* [EXERCISE AIM]:
Rewrite each line of the listing below as a JSON list of strings, one string per line, leaving out blank lines.

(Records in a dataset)
========================
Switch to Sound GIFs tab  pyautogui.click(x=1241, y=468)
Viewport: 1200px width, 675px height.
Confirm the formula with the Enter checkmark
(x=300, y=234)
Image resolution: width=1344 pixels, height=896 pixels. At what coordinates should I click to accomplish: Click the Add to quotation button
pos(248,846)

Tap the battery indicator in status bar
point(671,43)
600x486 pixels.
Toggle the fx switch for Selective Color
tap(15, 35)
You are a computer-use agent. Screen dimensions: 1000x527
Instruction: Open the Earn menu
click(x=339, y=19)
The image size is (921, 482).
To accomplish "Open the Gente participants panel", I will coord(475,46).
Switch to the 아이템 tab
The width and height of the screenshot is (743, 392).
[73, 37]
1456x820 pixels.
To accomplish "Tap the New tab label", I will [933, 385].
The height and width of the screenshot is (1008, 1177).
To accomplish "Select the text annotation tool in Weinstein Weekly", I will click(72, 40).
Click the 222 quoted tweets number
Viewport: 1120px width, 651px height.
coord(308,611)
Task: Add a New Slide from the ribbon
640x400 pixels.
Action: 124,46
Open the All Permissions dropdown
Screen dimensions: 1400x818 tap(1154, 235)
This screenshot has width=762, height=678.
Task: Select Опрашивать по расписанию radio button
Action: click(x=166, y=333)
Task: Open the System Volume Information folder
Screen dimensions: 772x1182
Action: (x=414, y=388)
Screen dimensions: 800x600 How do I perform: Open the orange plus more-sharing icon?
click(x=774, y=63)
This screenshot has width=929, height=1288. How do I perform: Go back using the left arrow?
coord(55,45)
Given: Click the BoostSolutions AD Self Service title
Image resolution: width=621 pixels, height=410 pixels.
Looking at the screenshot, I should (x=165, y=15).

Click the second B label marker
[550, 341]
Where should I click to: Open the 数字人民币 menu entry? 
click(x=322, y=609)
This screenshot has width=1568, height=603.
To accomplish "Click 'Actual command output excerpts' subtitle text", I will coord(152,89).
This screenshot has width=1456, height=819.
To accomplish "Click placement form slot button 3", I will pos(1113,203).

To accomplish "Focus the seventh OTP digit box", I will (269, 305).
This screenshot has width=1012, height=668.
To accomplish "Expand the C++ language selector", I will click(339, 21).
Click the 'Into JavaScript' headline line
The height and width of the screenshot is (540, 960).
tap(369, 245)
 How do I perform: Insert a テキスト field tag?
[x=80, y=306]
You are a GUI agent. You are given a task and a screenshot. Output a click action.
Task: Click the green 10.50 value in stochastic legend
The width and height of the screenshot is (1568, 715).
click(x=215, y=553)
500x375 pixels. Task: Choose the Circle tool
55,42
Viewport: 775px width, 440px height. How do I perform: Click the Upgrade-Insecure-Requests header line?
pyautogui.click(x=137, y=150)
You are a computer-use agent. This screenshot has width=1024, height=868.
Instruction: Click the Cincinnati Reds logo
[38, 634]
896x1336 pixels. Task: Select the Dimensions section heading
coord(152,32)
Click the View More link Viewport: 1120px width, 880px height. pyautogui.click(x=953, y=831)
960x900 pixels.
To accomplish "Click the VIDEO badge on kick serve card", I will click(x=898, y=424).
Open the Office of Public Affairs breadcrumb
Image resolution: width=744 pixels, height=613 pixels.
========================
* [TASK SOLUTION]:
[
  "Switch to Sound GIFs tab  pyautogui.click(x=1241, y=468)",
  "Viewport: 1200px width, 675px height.",
  "Confirm the formula with the Enter checkmark",
  "(x=300, y=234)",
  "Image resolution: width=1344 pixels, height=896 pixels. At what coordinates should I click to accomplish: Click the Add to quotation button",
  "pos(248,846)",
  "Tap the battery indicator in status bar",
  "point(671,43)",
  "600x486 pixels.",
  "Toggle the fx switch for Selective Color",
  "tap(15, 35)",
  "You are a computer-use agent. Screen dimensions: 1000x527",
  "Instruction: Open the Earn menu",
  "click(x=339, y=19)",
  "The image size is (921, 482).",
  "To accomplish \"Open the Gente participants panel\", I will coord(475,46).",
  "Switch to the 아이템 tab",
  "The width and height of the screenshot is (743, 392).",
  "[73, 37]",
  "1456x820 pixels.",
  "To accomplish \"Tap the New tab label\", I will [933, 385].",
  "The height and width of the screenshot is (1008, 1177).",
  "To accomplish \"Select the text annotation tool in Weinstein Weekly\", I will click(72, 40).",
  "Click the 222 quoted tweets number",
  "Viewport: 1120px width, 651px height.",
  "coord(308,611)",
  "Task: Add a New Slide from the ribbon",
  "640x400 pixels.",
  "Action: 124,46",
  "Open the All Permissions dropdown",
  "Screen dimensions: 1400x818 tap(1154, 235)",
  "This screenshot has width=762, height=678.",
  "Task: Select Опрашивать по расписанию radio button",
  "Action: click(x=166, y=333)",
  "Task: Open the System Volume Information folder",
  "Screen dimensions: 772x1182",
  "Action: (x=414, y=388)",
  "Screen dimensions: 800x600 How do I perform: Open the orange plus more-sharing icon?",
  "click(x=774, y=63)",
  "This screenshot has width=929, height=1288. How do I perform: Go back using the left arrow?",
  "coord(55,45)",
  "Given: Click the BoostSolutions AD Self Service title",
  "Image resolution: width=621 pixels, height=410 pixels.",
  "Looking at the screenshot, I should (x=165, y=15).",
  "Click the second B label marker",
  "[550, 341]",
  "Where should I click to: Open the 数字人民币 menu entry? ",
  "click(x=322, y=609)",
  "This screenshot has width=1568, height=603.",
  "To accomplish \"Click 'Actual command output excerpts' subtitle text\", I will coord(152,89).",
  "This screenshot has width=1456, height=819.",
  "To accomplish \"Click placement form slot button 3\", I will pos(1113,203).",
  "To accomplish \"Focus the seventh OTP digit box\", I will (269, 305).",
  "This screenshot has width=1012, height=668.",
  "To accomplish \"Expand the C++ language selector\", I will click(339, 21).",
  "Click the 'Into JavaScript' headline line",
  "The height and width of the screenshot is (540, 960).",
  "tap(369, 245)",
  " How do I perform: Insert a テキスト field tag?",
  "[x=80, y=306]",
  "You are a GUI agent. You are given a task and a screenshot. Output a click action.",
  "Task: Click the green 10.50 value in stochastic legend",
  "The width and height of the screenshot is (1568, 715).",
  "click(x=215, y=553)",
  "500x375 pixels. Task: Choose the Circle tool",
  "55,42",
  "Viewport: 775px width, 440px height. How do I perform: Click the Upgrade-Insecure-Requests header line?",
  "pyautogui.click(x=137, y=150)",
  "You are a computer-use agent. This screenshot has width=1024, height=868.",
  "Instruction: Click the Cincinnati Reds logo",
  "[38, 634]",
  "896x1336 pixels. Task: Select the Dimensions section heading",
  "coord(152,32)",
  "Click the View More link Viewport: 1120px width, 880px height. pyautogui.click(x=953, y=831)",
  "960x900 pixels.",
  "To accomplish \"Click the VIDEO badge on kick serve card\", I will click(x=898, y=424).",
  "Open the Office of Public Affairs breadcrumb",
  "Image resolution: width=744 pixels, height=613 pixels."
]